===== DATASET RECORDS

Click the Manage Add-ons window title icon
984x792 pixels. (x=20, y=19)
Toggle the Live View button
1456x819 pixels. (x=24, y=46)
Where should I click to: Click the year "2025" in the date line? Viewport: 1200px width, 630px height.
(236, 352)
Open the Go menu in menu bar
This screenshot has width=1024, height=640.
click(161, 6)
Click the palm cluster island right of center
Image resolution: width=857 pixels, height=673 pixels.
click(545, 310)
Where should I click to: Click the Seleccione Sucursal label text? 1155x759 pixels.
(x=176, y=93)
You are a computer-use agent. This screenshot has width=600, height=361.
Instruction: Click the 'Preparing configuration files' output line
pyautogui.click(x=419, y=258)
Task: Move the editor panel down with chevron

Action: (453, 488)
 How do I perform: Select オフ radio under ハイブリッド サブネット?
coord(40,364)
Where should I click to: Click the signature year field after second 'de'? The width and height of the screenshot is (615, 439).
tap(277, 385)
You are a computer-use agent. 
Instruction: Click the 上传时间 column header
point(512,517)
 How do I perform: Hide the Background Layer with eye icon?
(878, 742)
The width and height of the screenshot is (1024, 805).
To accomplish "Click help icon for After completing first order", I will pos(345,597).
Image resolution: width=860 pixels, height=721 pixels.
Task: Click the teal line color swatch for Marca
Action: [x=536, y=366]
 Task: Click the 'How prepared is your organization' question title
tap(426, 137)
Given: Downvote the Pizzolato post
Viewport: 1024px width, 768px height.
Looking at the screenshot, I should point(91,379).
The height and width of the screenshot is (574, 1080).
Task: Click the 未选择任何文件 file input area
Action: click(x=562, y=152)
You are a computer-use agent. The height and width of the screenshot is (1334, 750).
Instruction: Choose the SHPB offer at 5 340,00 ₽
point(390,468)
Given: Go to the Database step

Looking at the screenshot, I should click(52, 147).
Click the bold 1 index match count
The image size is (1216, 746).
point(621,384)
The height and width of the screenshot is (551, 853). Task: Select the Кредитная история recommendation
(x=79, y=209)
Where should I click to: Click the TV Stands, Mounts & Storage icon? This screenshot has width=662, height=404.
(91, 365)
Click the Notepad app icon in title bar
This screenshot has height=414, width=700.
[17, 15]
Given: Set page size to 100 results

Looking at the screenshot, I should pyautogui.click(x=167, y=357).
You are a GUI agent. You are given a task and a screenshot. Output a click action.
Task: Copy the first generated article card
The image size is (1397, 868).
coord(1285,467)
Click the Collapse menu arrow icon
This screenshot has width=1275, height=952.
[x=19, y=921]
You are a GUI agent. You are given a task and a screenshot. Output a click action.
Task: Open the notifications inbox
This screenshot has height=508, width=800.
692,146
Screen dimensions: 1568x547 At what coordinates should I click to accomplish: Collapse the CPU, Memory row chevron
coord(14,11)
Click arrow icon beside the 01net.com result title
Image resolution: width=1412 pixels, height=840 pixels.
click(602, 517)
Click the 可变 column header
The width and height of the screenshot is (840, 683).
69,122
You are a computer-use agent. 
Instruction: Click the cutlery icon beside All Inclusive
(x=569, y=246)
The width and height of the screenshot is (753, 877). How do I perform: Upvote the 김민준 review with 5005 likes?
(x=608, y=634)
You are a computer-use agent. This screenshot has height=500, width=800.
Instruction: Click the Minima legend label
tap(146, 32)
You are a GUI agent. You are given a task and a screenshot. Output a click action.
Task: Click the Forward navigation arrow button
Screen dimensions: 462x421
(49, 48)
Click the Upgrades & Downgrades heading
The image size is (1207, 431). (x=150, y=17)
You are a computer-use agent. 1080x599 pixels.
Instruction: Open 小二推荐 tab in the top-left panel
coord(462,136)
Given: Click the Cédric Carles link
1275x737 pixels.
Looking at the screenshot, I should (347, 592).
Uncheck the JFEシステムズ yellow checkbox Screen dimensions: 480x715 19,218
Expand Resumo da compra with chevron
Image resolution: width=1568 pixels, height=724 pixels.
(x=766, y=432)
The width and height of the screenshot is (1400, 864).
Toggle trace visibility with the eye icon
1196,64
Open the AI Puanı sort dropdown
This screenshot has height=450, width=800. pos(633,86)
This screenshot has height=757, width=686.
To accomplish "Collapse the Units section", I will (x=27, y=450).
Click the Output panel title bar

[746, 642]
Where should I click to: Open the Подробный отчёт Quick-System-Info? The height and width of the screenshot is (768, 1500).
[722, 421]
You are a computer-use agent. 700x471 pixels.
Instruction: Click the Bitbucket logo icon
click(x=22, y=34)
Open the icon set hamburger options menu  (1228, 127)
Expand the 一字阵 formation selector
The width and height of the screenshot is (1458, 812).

==========

WHAT YOU NEED TO DO:
Word for word, output all of the material above.

RESPONSE TO THIS TASK:
Click the Manage Add-ons window title icon
984x792 pixels. (x=20, y=19)
Toggle the Live View button
1456x819 pixels. (x=24, y=46)
Where should I click to: Click the year "2025" in the date line? Viewport: 1200px width, 630px height.
(236, 352)
Open the Go menu in menu bar
This screenshot has width=1024, height=640.
click(161, 6)
Click the palm cluster island right of center
Image resolution: width=857 pixels, height=673 pixels.
click(545, 310)
Where should I click to: Click the Seleccione Sucursal label text? 1155x759 pixels.
(x=176, y=93)
You are a computer-use agent. This screenshot has width=600, height=361.
Instruction: Click the 'Preparing configuration files' output line
pyautogui.click(x=419, y=258)
Task: Move the editor panel down with chevron

Action: (453, 488)
 How do I perform: Select オフ radio under ハイブリッド サブネット?
coord(40,364)
Where should I click to: Click the signature year field after second 'de'? The width and height of the screenshot is (615, 439).
tap(277, 385)
You are a computer-use agent. 
Instruction: Click the 上传时间 column header
point(512,517)
 How do I perform: Hide the Background Layer with eye icon?
(878, 742)
The width and height of the screenshot is (1024, 805).
To accomplish "Click help icon for After completing first order", I will pos(345,597).
Image resolution: width=860 pixels, height=721 pixels.
Task: Click the teal line color swatch for Marca
Action: [x=536, y=366]
 Task: Click the 'How prepared is your organization' question title
tap(426, 137)
Given: Downvote the Pizzolato post
Viewport: 1024px width, 768px height.
Looking at the screenshot, I should point(91,379).
The height and width of the screenshot is (574, 1080).
Task: Click the 未选择任何文件 file input area
Action: click(x=562, y=152)
You are a computer-use agent. The height and width of the screenshot is (1334, 750).
Instruction: Choose the SHPB offer at 5 340,00 ₽
point(390,468)
Given: Go to the Database step

Looking at the screenshot, I should click(52, 147).
Click the bold 1 index match count
The image size is (1216, 746).
point(621,384)
The height and width of the screenshot is (551, 853). Task: Select the Кредитная история recommendation
(x=79, y=209)
Where should I click to: Click the TV Stands, Mounts & Storage icon? This screenshot has width=662, height=404.
(91, 365)
Click the Notepad app icon in title bar
This screenshot has height=414, width=700.
[17, 15]
Given: Set page size to 100 results

Looking at the screenshot, I should pyautogui.click(x=167, y=357).
You are a GUI agent. You are given a task and a screenshot. Output a click action.
Task: Copy the first generated article card
The image size is (1397, 868).
coord(1285,467)
Click the Collapse menu arrow icon
This screenshot has width=1275, height=952.
[x=19, y=921]
You are a GUI agent. You are given a task and a screenshot. Output a click action.
Task: Open the notifications inbox
This screenshot has height=508, width=800.
692,146
Screen dimensions: 1568x547 At what coordinates should I click to accomplish: Collapse the CPU, Memory row chevron
coord(14,11)
Click arrow icon beside the 01net.com result title
Image resolution: width=1412 pixels, height=840 pixels.
click(602, 517)
Click the 可变 column header
The width and height of the screenshot is (840, 683).
69,122
You are a computer-use agent. 
Instruction: Click the cutlery icon beside All Inclusive
(x=569, y=246)
The width and height of the screenshot is (753, 877). How do I perform: Upvote the 김민준 review with 5005 likes?
(x=608, y=634)
You are a computer-use agent. This screenshot has height=500, width=800.
Instruction: Click the Minima legend label
tap(146, 32)
You are a GUI agent. You are given a task and a screenshot. Output a click action.
Task: Click the Forward navigation arrow button
Screen dimensions: 462x421
(49, 48)
Click the Upgrades & Downgrades heading
The image size is (1207, 431). (x=150, y=17)
You are a computer-use agent. 1080x599 pixels.
Instruction: Open 小二推荐 tab in the top-left panel
coord(462,136)
Given: Click the Cédric Carles link
1275x737 pixels.
Looking at the screenshot, I should (347, 592).
Uncheck the JFEシステムズ yellow checkbox Screen dimensions: 480x715 19,218
Expand Resumo da compra with chevron
Image resolution: width=1568 pixels, height=724 pixels.
(x=766, y=432)
The width and height of the screenshot is (1400, 864).
Toggle trace visibility with the eye icon
1196,64
Open the AI Puanı sort dropdown
This screenshot has height=450, width=800. pos(633,86)
This screenshot has height=757, width=686.
To accomplish "Collapse the Units section", I will (x=27, y=450).
Click the Output panel title bar

[746, 642]
Where should I click to: Open the Подробный отчёт Quick-System-Info? The height and width of the screenshot is (768, 1500).
[722, 421]
You are a computer-use agent. 700x471 pixels.
Instruction: Click the Bitbucket logo icon
click(x=22, y=34)
Open the icon set hamburger options menu  (1228, 127)
Expand the 一字阵 formation selector
The width and height of the screenshot is (1458, 812).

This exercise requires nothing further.